Give the records below again, exactly as they appear.

╭──

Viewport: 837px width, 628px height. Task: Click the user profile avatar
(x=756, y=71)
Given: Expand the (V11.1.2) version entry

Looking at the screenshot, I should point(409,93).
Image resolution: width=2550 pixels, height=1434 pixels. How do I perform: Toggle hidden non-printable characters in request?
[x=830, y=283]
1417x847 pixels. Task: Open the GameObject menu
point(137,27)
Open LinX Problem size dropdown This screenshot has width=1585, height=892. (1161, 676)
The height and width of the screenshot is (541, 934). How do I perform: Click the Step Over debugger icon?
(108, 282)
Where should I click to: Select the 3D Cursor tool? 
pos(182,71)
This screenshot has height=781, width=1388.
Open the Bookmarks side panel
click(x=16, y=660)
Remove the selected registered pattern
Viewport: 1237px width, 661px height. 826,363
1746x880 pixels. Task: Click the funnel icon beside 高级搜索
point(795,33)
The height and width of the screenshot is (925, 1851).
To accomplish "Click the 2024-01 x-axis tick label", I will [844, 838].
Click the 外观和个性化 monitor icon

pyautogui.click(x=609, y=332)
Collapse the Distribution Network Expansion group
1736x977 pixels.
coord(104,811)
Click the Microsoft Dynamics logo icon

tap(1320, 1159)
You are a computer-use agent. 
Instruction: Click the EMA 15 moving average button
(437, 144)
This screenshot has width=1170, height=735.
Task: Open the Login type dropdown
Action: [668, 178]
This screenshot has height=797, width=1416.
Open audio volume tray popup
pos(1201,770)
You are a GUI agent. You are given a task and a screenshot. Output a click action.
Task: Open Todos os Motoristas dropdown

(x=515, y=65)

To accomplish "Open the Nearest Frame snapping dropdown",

╰──

• Result of the task
Viewport: 837px width, 628px height. Task: Click the user profile avatar
(x=756, y=71)
Given: Expand the (V11.1.2) version entry

Looking at the screenshot, I should point(409,93).
Image resolution: width=2550 pixels, height=1434 pixels. How do I perform: Toggle hidden non-printable characters in request?
[x=830, y=283]
1417x847 pixels. Task: Open the GameObject menu
point(137,27)
Open LinX Problem size dropdown This screenshot has width=1585, height=892. (1161, 676)
The height and width of the screenshot is (541, 934). How do I perform: Click the Step Over debugger icon?
(108, 282)
Where should I click to: Select the 3D Cursor tool? 
pos(182,71)
This screenshot has height=781, width=1388.
Open the Bookmarks side panel
click(x=16, y=660)
Remove the selected registered pattern
Viewport: 1237px width, 661px height. 826,363
1746x880 pixels. Task: Click the funnel icon beside 高级搜索
point(795,33)
The height and width of the screenshot is (925, 1851).
To accomplish "Click the 2024-01 x-axis tick label", I will [844, 838].
Click the 外观和个性化 monitor icon

pyautogui.click(x=609, y=332)
Collapse the Distribution Network Expansion group
1736x977 pixels.
coord(104,811)
Click the Microsoft Dynamics logo icon

tap(1320, 1159)
You are a computer-use agent. 
Instruction: Click the EMA 15 moving average button
(437, 144)
This screenshot has width=1170, height=735.
Task: Open the Login type dropdown
Action: [668, 178]
This screenshot has height=797, width=1416.
Open audio volume tray popup
pos(1201,770)
You are a GUI agent. You are given a task and a screenshot. Output a click action.
Task: Open Todos os Motoristas dropdown

(x=515, y=65)

To accomplish "Open the Nearest Frame snapping dropdown",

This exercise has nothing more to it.